Dealing with a list of options of different types

So this is a very common use-case. I call two different functions one which returns an option of typeA and second which returns an option of type B. I have to make sure that both results contain a value before processing.

let a : option = …
let b : option =

Of course, there could be “N” number of such calls. The way I have done this in other languages is to create a list of of “objects” and then do a “forAll” / every on it.

let listOfOptions : list<option> = [a, b];
switch listOfOptions → Belt.Array.every(x => x.IsSome == true) {
| true => // continue
| false => // something was null log the array and discontinue
}

How do I do this in rescript because there is no common base class between int and string. I don’t want to unnecessarily convert everything to string just to satisfy this requirement. is there a clever approach to resolve this?

is it a fixed number?
we have Option.allN implementations that produce a tuple:

let all4 = (a: option<'a>, b: option<'b>, c: option<'c>, d: option<'d>): option<('a, 'b, 'c, 'd)> => {
  switch (a, b, c, d) {
  | (Some(a), Some(b), Some(c), Some(d)) => Some((a, b, c, d))
  | _ => None
  }
}

[edit: a little tedious, but copilot will write these with a good base example +/-]
[edit: otherwise can dress each value in a variant/polyvariant, or read up on the Untagged Variants thing that is going around right now]

2 Likes

got it.

Solution 1:

type result = {
  name: string,
  age: int,
  salary: string
}
type tupleResult = (option<string>, option<int>, option<float>)
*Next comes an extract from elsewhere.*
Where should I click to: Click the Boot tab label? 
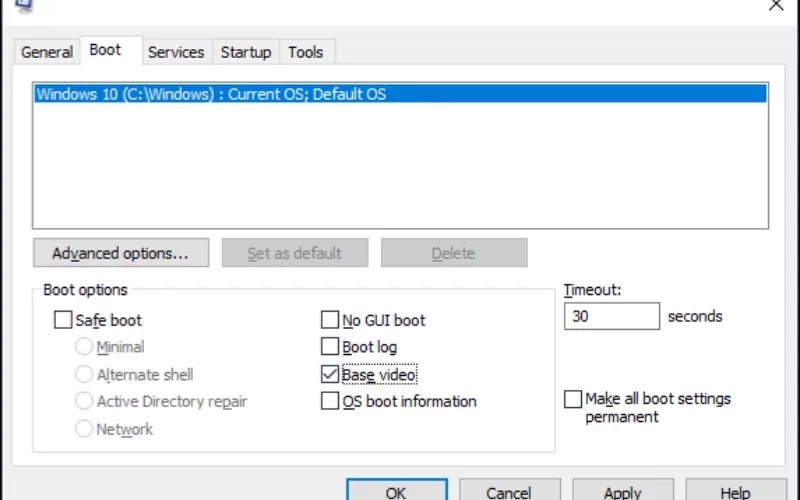(105, 50)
let tuple : tupleResult = (Some("foo"), Some(10), Some(20.0))

let getResult = (t: tupleResult) : option<result> => {
  switch t {
  | (Some(a), Some(b), Some(c)) => Some({name: a, age: b, salary: c})
  | _ => None
  }  
}

Solution2

let (x, y, z) = (Some(10), Some(20.0), Some("foo"))
type result = {
  name: string,
  age: int,
  salary: float
}

open Belt.Option
let resultOption = x -> flatMap(age => 
  y -> flatMap(salary => 
    z -> flatMap(name => 
      Some({name, age, salary}))))

I’ll +1 @mouton’s solution. I’d say it’s quite comparable to what you aimed for with the every approach.

Although, it would be neat with something similar to let-operators, or Rust’s ?-operator which may be more in line with the ReScript-syntax

let foo = foo()?
let bar = bar()?
let baz = baz()?

Some((foo, bar, baz))
1 Like

Depends on the types.
There’s a new direct solution for int and strings. But might not apply in general.

mouton’s Option.allN is nice. For reference, here are two more examples about sequencing options, just to give some more ideas. They are using the same option type, but the sequencing strategies will work in your case too

I wish for these things as well. Though, at least the local exception idea (2nd link) sort of gives you the ? behavior, just less clean.